— WHAT YOU SHOULD DO —
Produce a word-for-word restatement of the lines from the line with "How do I perform: Open the Auto" to the end of the listing below, inclusive.

----------

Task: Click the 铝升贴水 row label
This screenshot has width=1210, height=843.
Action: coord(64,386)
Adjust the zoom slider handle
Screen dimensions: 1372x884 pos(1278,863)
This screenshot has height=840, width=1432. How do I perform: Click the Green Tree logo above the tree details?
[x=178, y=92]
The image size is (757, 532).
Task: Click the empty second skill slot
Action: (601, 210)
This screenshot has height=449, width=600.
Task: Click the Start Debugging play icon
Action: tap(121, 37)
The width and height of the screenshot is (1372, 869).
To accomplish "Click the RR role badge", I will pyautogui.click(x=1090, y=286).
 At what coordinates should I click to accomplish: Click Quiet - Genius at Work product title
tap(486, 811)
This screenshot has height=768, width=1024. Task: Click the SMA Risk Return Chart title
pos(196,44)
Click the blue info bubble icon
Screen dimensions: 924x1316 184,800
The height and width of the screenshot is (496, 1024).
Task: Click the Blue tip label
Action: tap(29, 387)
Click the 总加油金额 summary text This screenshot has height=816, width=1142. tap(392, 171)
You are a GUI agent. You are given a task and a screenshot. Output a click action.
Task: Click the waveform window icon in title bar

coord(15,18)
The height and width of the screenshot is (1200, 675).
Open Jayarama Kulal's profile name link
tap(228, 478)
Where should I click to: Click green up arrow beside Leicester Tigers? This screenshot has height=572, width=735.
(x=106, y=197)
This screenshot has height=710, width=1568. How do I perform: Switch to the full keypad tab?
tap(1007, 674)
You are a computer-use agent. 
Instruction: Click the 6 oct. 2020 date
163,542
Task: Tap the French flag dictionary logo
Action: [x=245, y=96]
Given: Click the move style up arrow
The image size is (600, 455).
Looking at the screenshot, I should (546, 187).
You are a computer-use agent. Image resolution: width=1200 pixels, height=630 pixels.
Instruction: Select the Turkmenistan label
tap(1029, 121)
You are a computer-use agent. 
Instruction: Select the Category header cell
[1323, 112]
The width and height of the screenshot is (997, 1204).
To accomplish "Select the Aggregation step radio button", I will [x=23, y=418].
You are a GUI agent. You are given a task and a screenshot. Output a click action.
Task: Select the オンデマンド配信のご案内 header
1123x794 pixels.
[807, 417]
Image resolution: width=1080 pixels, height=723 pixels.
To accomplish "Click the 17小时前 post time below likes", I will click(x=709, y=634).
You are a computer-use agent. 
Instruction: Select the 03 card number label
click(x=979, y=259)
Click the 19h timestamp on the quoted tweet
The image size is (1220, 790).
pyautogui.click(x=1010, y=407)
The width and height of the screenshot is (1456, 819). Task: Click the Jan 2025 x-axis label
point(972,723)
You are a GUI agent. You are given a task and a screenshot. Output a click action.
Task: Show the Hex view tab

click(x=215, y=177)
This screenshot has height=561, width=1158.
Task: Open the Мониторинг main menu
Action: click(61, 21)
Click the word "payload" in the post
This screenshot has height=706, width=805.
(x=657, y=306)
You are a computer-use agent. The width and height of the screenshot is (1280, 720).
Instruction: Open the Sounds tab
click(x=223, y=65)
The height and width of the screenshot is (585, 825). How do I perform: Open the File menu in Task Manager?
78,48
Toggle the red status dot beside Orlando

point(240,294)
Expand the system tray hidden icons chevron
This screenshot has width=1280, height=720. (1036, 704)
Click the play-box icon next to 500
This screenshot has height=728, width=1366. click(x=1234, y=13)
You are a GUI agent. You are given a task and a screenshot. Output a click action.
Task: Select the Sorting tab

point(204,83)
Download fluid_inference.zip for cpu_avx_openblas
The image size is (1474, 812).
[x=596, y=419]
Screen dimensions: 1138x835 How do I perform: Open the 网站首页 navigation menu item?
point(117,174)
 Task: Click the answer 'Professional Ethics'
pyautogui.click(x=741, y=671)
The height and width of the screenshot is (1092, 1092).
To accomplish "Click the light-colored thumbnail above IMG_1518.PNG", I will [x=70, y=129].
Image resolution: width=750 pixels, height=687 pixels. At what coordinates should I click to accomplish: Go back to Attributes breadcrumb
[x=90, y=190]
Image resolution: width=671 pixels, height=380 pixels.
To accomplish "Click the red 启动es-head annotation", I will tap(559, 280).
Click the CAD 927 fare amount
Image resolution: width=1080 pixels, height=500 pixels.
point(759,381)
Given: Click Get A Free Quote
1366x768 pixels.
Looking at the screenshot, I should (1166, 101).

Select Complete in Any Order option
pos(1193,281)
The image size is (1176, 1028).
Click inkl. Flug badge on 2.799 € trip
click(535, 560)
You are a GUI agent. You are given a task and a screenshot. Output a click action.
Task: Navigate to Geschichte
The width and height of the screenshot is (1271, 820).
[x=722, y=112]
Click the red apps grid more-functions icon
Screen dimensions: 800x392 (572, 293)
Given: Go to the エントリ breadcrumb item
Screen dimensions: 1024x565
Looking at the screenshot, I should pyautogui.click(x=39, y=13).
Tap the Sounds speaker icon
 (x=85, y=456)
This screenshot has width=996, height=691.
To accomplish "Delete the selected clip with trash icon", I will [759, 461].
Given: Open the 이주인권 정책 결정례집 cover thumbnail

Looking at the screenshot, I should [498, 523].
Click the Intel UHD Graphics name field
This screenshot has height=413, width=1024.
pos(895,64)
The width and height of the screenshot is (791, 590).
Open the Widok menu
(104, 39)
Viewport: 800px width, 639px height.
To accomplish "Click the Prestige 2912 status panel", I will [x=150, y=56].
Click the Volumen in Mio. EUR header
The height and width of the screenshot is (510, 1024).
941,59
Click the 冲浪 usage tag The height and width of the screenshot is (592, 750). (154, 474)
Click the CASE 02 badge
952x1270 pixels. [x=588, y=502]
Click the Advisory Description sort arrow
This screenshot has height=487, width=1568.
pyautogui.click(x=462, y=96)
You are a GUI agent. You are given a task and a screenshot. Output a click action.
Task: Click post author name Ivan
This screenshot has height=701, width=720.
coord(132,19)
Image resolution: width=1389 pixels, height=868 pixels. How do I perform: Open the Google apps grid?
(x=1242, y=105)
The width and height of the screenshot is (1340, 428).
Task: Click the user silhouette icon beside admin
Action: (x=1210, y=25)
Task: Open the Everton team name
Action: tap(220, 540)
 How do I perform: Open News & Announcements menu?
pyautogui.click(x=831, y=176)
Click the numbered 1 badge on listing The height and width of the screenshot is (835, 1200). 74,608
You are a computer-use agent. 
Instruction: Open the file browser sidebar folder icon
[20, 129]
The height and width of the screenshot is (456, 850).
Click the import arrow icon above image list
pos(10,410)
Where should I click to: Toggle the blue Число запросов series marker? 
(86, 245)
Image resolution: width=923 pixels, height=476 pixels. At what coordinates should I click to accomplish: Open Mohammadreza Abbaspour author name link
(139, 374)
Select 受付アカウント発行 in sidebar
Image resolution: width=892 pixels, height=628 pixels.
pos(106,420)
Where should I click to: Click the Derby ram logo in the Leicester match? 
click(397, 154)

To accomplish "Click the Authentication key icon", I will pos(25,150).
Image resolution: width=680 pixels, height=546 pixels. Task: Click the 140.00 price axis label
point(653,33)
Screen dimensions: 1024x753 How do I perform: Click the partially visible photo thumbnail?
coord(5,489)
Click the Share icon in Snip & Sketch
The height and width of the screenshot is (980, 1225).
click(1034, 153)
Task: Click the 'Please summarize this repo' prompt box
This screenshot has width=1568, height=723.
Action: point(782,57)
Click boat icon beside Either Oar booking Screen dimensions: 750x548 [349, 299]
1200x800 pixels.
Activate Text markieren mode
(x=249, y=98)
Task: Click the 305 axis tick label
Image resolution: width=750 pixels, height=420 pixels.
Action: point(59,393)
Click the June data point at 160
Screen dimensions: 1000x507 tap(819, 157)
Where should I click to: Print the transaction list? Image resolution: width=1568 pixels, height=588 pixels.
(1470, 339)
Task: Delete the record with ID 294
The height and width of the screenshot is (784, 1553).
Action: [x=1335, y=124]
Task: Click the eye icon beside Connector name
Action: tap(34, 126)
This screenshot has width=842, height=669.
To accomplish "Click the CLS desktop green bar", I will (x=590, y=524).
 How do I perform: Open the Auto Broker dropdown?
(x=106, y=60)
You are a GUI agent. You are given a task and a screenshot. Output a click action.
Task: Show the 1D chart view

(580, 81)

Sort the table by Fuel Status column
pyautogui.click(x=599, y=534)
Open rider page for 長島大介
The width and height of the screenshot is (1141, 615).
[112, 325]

----------

— RESPONSE BELOW —
 How do I perform: Open the Auto Broker dropdown?
(x=106, y=60)
You are a GUI agent. You are given a task and a screenshot. Output a click action.
Task: Show the 1D chart view

(580, 81)

Sort the table by Fuel Status column
pyautogui.click(x=599, y=534)
Open rider page for 長島大介
The width and height of the screenshot is (1141, 615).
[112, 325]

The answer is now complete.